Quick answer

Phase shift is the horizontal translation of a sinusoidal graph. In f(x) = A sin(Bx - C) + D, phase shift = C / B when B is not zero.

Formula

  • Phase shift = C / B
  • Horizontal shift along the x-axis
  • Separate from amplitude A, period 2π/B, and vertical shift D

Introduction

If you can describe amplitude as how tall a wave is and period as how long one cycle takes, phase shift answers a third question: where does the cycle start? That starting offset is what textbooks call horizontal transformation or wave displacement.

The algebra looks small (one fraction, C divided by B) but the graph effect is visible immediately once you plot a single cycle. Many students lose points by reporting C instead of C/B, especially when problems write sin(B(x - h)) first.

When you are ready for numeric readouts, open the Phase Shift Calculator on our homepage and enter A, B, C, and D in the form f(x) = A sin(Bx - C) + D.

After you can define the term in your own words, the phase shift formula guide walks through both standard equation forms side by side, which clears up most sign and factoring confusion.

Definition, meaning, and horizontal transformation

Definition: phase shift is how far you move a sinusoidal graph left or right along the x-axis while keeping its shape. Meaning: it tells you which part of the repeating pattern appears first at a given input value.

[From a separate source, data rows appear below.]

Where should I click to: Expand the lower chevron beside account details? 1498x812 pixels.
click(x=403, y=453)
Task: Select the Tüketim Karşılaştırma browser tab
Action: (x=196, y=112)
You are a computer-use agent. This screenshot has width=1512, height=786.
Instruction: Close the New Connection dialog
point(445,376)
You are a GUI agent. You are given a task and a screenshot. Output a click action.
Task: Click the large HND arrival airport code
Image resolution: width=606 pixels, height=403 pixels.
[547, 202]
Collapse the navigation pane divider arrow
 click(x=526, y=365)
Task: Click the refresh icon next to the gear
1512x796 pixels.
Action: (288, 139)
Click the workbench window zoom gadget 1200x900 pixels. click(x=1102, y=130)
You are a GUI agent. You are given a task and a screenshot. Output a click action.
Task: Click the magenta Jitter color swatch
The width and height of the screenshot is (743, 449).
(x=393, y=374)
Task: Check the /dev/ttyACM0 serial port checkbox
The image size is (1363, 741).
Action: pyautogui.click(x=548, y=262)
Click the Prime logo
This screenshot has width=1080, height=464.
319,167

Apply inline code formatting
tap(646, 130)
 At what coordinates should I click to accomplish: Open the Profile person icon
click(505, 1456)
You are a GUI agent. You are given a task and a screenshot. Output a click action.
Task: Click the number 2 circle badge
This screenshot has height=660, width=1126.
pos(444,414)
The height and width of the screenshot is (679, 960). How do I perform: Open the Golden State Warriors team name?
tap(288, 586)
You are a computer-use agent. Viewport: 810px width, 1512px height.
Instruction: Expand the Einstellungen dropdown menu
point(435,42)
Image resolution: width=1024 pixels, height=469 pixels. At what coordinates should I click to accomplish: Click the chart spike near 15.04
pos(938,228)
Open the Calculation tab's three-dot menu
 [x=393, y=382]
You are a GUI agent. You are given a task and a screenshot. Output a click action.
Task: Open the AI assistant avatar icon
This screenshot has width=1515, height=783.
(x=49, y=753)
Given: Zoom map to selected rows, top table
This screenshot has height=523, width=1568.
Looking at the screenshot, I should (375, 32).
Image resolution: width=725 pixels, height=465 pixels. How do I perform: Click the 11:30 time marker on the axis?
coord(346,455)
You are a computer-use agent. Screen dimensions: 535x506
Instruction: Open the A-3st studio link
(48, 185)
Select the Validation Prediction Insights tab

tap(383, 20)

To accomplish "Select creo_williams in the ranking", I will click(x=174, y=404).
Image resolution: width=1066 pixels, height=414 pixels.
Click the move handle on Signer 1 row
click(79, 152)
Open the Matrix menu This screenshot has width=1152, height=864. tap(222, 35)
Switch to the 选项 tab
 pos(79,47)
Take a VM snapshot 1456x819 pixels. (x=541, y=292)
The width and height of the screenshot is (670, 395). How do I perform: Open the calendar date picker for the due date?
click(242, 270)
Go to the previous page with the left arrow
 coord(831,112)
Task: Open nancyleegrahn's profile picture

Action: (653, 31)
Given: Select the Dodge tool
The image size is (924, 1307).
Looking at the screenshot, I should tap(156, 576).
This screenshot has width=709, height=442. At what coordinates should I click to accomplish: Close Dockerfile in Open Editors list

Horizontal transformation language fits because only the input x changes in a pure phase adjustment. Amplitude stretches height, period stretches width, vertical shift moves the midline, but phase repositions the wave along the axis.

Wave displacement appears in physics when two sensors record the same frequency but peaks arrive at different times. The math is still C/B once you write the model in standard form.

Students who struggle with vocabulary often improve quickly after working through how to calculate phase shift with one equation rewritten step by step, because the division step forces you to name each parameter correctly.

Standard form reminder

  • f(x) = A sin(Bx - C) + D
  • f(x) = A cos(Bx - C) + D
  • Phase shift = C / B
  • y = A sin(B(x - C)) + D uses C directly before expanding

Both sine and cosine use the same horizontal rule once you match the Bx - C layout. The cosine graph looks different, but C and B still control the slide.

If a problem states sin(B(x - 3)), expand to sin(Bx - 3B) before you enter values in a tool that expects the expanded C.

Graph interpretation: locate x = C/B on the axis, then plot one period of length 2π/B from that anchor.

How to recognize phase shift in a problem

  1. Read the full equation. Identify whether the model is sine or cosine and whether the argument is factored.
  2. Expand if needed. Rewrite B(x - h) as Bx - Bh so C is visible.
  3. List A, B, C, D. Keep angle units consistent across C and the period formula.
  4. Compute C/B. That quotient is the phase shift for the expanded standard form.
  5. Sketch one cycle. Confirm direction with your course convention for left vs right shifts.
  6. Verify numerically. Compare with the Phase Shift Calculator readout row labeled phase shift.

Worked example

Consider f(x) = 3 sin(2x - π) + 1. Here A = 3, B = 2, C = π, and D = 1.

Phase shift = π/2 radians. Period = 2π/2 = π. Amplitude = 3 and vertical shift = 1 describe height and midline separately from the horizontal move.

If the problem had been written sin(2(x - π/2)), expanding first gives the same B = 2 and C = π, so the shift still equals π/2.